À cela s’ajoute le chaos de son pays, où règnent l’anarchie et la violence. Où la pauvreté sème le malheur. Où, dès tout gamin, on se retrouve avec une kalachnikov entre les mains. « Chez nous, c’est naturel. Ce n’est pas pour faire du mal aux gens, c’est pour se défendre. » Entre la peur des milices et les guerres civiles, les armes circulent… « Comme des jouets en plastique. »

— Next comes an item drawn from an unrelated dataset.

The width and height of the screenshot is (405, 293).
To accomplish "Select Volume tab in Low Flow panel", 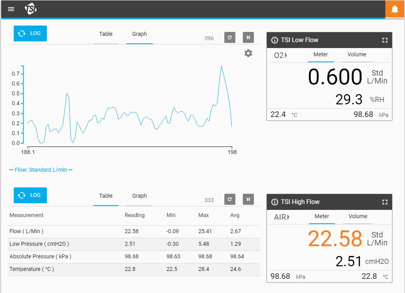I will pyautogui.click(x=357, y=54).
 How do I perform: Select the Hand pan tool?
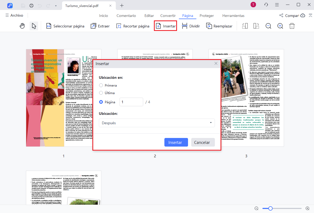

Dettes, errance, désespoir, embrigadement et, pour finir, la vie entre quatre murs. Alors qu’il est détenu au centre de détention de Ploemeur, Mohamed Mahamoud sort de son silence. Il fait la rencontre d’une femme au caractère bien trempé. Maryvonne Le Naour, licenciée à quatre ans de la retraite, décide de s’investir dans l’association socioculturelle de la prison. La Finistérienne y donne des cours de français.
« Tout m’a bouleversé »
Ces deux-là vont s’apprivoiser. « Son histoire m’obsédait un peu, se souvient Maryvonne.Cela m’a plongé dans un univers que je ne connaissais pas. Tout m’a bouleversé. » Suffisamment pour qu’elle se tourne vers la Cimade, une association qui défend les droits des personnes étrangères. « Je savais que si Mohamed était renvoyé un jour en Somalie, il serait tué. » Elle se démène, se surinvestit, l’accompagne à tous les rendez-vous : « On ne peut tout de même pas laisser quelqu’un sur le bord de la route, non ? »
À la Cimade, elle fait la connaissance de Mina Scheidle, également bénévole à Emmaüs. La communauté finistérienne accepte Mohamed : il obtient un travail solidaire, puis une liberté conditionnelle. Ses dimanches, il les passe chez Maryvonne : « Les copains d’Emmaüs blaguaient. Ils me disaient que j’allais chez ma mère. » Sourires entendus. Son premier « argent de poche », Mohamed le dépense pour offrir un bracelet à sa maman de cœur.
Et maintenant ? « Mon projet, je ne sais pas si c’est possible, c’est vivre comme tout le monde, ne faire de mal à personne. » Il le dit : « Si la situation était stable dans mon pays, j’y retournerais. » Mohamed a demandé l’asile. L’office français de protection des réfugiés et apatrides a rejeté sa demande en juin. « Je n’aime pas le mot sans-papiers. En Somalie, pays en guerre, des pêcheurs kényans, éthiopiens, travaillaient comme nous. On ne leur demandait pas de papiers. »
Mohamed est, aujourd’hui, dans l’attente d’une décision de la Cour nationale du droit d’asile auprès de qui il a déposé un recours.